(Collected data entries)
···

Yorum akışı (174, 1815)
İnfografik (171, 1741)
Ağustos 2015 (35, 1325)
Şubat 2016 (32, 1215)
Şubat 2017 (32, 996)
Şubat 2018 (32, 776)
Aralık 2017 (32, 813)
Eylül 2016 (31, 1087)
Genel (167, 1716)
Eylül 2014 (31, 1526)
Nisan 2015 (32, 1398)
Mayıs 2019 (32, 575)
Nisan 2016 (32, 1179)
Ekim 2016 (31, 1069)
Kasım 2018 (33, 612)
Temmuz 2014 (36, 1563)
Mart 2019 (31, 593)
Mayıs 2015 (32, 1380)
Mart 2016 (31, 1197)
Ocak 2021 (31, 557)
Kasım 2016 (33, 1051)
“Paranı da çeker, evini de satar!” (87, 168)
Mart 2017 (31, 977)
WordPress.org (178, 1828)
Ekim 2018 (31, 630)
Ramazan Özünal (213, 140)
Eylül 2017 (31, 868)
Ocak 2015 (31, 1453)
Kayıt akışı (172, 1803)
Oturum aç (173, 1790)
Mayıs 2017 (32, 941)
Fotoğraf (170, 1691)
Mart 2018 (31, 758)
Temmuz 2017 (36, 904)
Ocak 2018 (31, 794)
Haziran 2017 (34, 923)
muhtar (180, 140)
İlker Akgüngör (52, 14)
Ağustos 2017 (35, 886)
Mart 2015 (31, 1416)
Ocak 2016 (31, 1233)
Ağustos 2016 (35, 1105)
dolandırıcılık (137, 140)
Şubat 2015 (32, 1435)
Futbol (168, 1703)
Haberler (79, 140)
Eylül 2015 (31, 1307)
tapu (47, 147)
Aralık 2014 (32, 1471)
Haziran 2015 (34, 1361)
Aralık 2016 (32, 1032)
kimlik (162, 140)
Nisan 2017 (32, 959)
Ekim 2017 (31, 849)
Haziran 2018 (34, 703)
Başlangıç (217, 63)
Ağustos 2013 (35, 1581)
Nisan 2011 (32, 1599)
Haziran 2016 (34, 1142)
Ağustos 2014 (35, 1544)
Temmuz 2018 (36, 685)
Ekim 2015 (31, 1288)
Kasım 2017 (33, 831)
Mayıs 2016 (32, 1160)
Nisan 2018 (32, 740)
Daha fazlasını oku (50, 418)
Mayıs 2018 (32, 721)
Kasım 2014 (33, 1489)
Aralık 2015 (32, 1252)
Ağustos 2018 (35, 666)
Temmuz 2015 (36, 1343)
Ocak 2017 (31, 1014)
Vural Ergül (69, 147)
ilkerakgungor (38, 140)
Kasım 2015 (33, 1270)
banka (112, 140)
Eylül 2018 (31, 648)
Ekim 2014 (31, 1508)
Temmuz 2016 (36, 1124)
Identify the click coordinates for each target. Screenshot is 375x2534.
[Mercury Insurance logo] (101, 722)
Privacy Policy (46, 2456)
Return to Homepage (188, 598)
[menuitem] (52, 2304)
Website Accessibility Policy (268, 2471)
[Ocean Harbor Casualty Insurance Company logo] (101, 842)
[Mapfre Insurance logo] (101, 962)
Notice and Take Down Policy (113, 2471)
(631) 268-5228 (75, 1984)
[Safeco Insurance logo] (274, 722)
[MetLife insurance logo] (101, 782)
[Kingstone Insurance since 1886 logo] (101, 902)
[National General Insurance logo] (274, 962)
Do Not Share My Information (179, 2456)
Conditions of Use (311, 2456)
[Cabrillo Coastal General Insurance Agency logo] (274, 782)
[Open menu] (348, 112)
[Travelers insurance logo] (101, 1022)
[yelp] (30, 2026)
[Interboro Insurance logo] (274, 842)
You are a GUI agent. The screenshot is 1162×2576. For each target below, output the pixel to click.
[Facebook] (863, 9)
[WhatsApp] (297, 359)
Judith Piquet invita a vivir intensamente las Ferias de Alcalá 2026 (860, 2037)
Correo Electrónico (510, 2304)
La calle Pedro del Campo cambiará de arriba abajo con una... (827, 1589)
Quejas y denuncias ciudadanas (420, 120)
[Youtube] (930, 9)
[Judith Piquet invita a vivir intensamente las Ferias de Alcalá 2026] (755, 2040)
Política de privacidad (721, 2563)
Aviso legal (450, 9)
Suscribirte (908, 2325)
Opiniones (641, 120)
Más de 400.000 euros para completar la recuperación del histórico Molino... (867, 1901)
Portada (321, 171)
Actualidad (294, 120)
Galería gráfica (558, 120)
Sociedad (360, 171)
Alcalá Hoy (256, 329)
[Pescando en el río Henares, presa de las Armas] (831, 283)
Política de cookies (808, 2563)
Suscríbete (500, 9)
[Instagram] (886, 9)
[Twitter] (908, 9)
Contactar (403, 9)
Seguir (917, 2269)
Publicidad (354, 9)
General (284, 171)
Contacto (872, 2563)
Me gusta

···

## ABOUT THIS TASK
A complete and exact repetition of the entries is required.

## SOLVED PROBLEM
Yorum akışı (174, 1815)
İnfografik (171, 1741)
Ağustos 2015 (35, 1325)
Şubat 2016 (32, 1215)
Şubat 2017 (32, 996)
Şubat 2018 (32, 776)
Aralık 2017 (32, 813)
Eylül 2016 (31, 1087)
Genel (167, 1716)
Eylül 2014 (31, 1526)
Nisan 2015 (32, 1398)
Mayıs 2019 (32, 575)
Nisan 2016 (32, 1179)
Ekim 2016 (31, 1069)
Kasım 2018 (33, 612)
Temmuz 2014 (36, 1563)
Mart 2019 (31, 593)
Mayıs 2015 (32, 1380)
Mart 2016 (31, 1197)
Ocak 2021 (31, 557)
Kasım 2016 (33, 1051)
“Paranı da çeker, evini de satar!” (87, 168)
Mart 2017 (31, 977)
WordPress.org (178, 1828)
Ekim 2018 (31, 630)
Ramazan Özünal (213, 140)
Eylül 2017 (31, 868)
Ocak 2015 (31, 1453)
Kayıt akışı (172, 1803)
Oturum aç (173, 1790)
Mayıs 2017 (32, 941)
Fotoğraf (170, 1691)
Mart 2018 (31, 758)
Temmuz 2017 (36, 904)
Ocak 2018 (31, 794)
Haziran 2017 (34, 923)
muhtar (180, 140)
İlker Akgüngör (52, 14)
Ağustos 2017 (35, 886)
Mart 2015 (31, 1416)
Ocak 2016 (31, 1233)
Ağustos 2016 (35, 1105)
dolandırıcılık (137, 140)
Şubat 2015 (32, 1435)
Futbol (168, 1703)
Haberler (79, 140)
Eylül 2015 (31, 1307)
tapu (47, 147)
Aralık 2014 (32, 1471)
Haziran 2015 (34, 1361)
Aralık 2016 (32, 1032)
kimlik (162, 140)
Nisan 2017 (32, 959)
Ekim 2017 (31, 849)
Haziran 2018 (34, 703)
Başlangıç (217, 63)
Ağustos 2013 (35, 1581)
Nisan 2011 (32, 1599)
Haziran 2016 (34, 1142)
Ağustos 2014 (35, 1544)
Temmuz 2018 (36, 685)
Ekim 2015 (31, 1288)
Kasım 2017 (33, 831)
Mayıs 2016 (32, 1160)
Nisan 2018 (32, 740)
Daha fazlasını oku (50, 418)
Mayıs 2018 (32, 721)
Kasım 2014 (33, 1489)
Aralık 2015 (32, 1252)
Ağustos 2018 (35, 666)
Temmuz 2015 (36, 1343)
Ocak 2017 (31, 1014)
Vural Ergül (69, 147)
ilkerakgungor (38, 140)
Kasım 2015 (33, 1270)
banka (112, 140)
Eylül 2018 (31, 648)
Ekim 2014 (31, 1508)
Temmuz 2016 (36, 1124)
Identify the click coordinates for each target. Screenshot is 375x2534.
[Mercury Insurance logo] (101, 722)
Privacy Policy (46, 2456)
Return to Homepage (188, 598)
[menuitem] (52, 2304)
Website Accessibility Policy (268, 2471)
[Ocean Harbor Casualty Insurance Company logo] (101, 842)
[Mapfre Insurance logo] (101, 962)
Notice and Take Down Policy (113, 2471)
(631) 268-5228 (75, 1984)
[Safeco Insurance logo] (274, 722)
[MetLife insurance logo] (101, 782)
[Kingstone Insurance since 1886 logo] (101, 902)
[National General Insurance logo] (274, 962)
Do Not Share My Information (179, 2456)
Conditions of Use (311, 2456)
[Cabrillo Coastal General Insurance Agency logo] (274, 782)
[Open menu] (348, 112)
[Travelers insurance logo] (101, 1022)
[yelp] (30, 2026)
[Interboro Insurance logo] (274, 842)
You are a GUI agent. The screenshot is 1162×2576. For each target below, output the pixel to click.
[Facebook] (863, 9)
[WhatsApp] (297, 359)
Judith Piquet invita a vivir intensamente las Ferias de Alcalá 2026 (860, 2037)
Correo Electrónico (510, 2304)
La calle Pedro del Campo cambiará de arriba abajo con una... (827, 1589)
Quejas y denuncias ciudadanas (420, 120)
[Youtube] (930, 9)
[Judith Piquet invita a vivir intensamente las Ferias de Alcalá 2026] (755, 2040)
Política de privacidad (721, 2563)
Aviso legal (450, 9)
Suscribirte (908, 2325)
Opiniones (641, 120)
Más de 400.000 euros para completar la recuperación del histórico Molino... (867, 1901)
Portada (321, 171)
Actualidad (294, 120)
Galería gráfica (558, 120)
Sociedad (360, 171)
Alcalá Hoy (256, 329)
[Pescando en el río Henares, presa de las Armas] (831, 283)
Política de cookies (808, 2563)
Suscríbete (500, 9)
[Instagram] (886, 9)
[Twitter] (908, 9)
Contactar (403, 9)
Seguir (917, 2269)
Publicidad (354, 9)
General (284, 171)
Contacto (872, 2563)
Me gusta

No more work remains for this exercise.